It turns out that reinventing one of the cornerstones of the modern web is, um, hard. Google initially promised that it would stop using cookies to track users for advertising purposes in Chrome by early 2022 as part of the Privacy Sandbox initiative. So yeah, that's not happening: Google is now updating its target to "late 2023."
There's a lot of moving parts here. Google's replacement for the cookie is a more anonymized system called Federated Learning of Cohorts, or FLoC. While the company has made some impressive progress in implementing it, currently in testing for a small amount of Chrome users, privacy advocates like the EFF aren't impressed, claiming that the new system is rife with issues that could result in discrimination and predatory targetting. Google's competitors, in both the browser market and the general web, say they aren't interested in switching.

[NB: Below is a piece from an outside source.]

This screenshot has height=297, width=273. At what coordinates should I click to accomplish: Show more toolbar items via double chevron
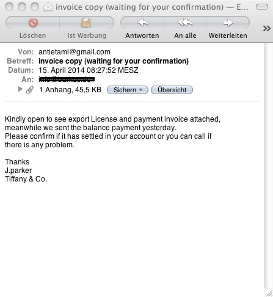(x=266, y=28)
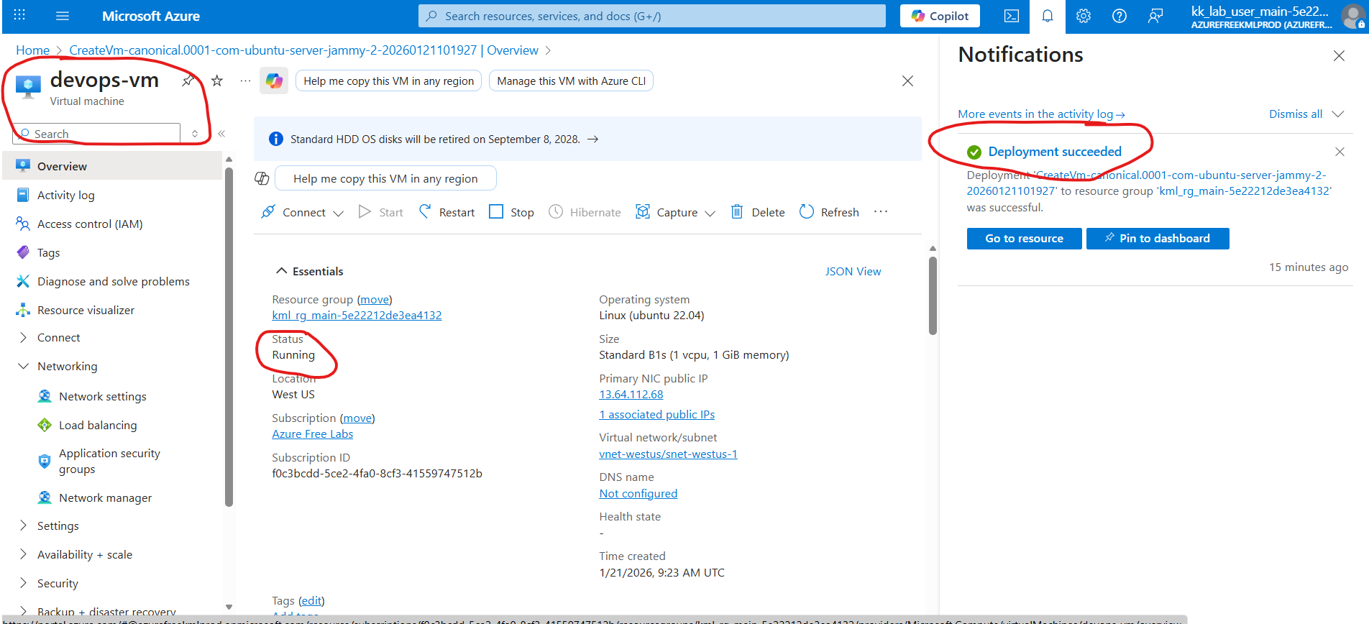The image size is (1369, 624).
Task: Open portal settings gear icon
Action: [x=1083, y=16]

Either Google wasn't expecting the vitriol that its initial rollout received, or it's running into more internal roadblocks than it expected. "We believe the web community needs to come together to develop a set of open standards to fundamentally enhance privacy on the web," says Vinay Goel, Google's Chrome Privacy Engineering Director.

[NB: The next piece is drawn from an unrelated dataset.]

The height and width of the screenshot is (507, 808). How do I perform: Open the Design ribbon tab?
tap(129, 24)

To "allow sufficient time for public discussion on the right solutions, continued engagement with regulators, and for publishers and the advertising industry to migrate their services," Google is pushing its target for FLoC mechanisms to be ready in Chrome by late 2022. That would allow the developer and publisher community to transition away from third-party cookies, with the final phase-out occurring in a three-month period ending in late 2023.
At this point, the likelihood of Google leading the charge to a web-wide cookie alternative seems a lot less likely than it did before. It'll take a lot of work to make FLoC a success, both in terms of adoption and the acceptance of privacy advocates. Otherwise we might have another WEBP on our hands.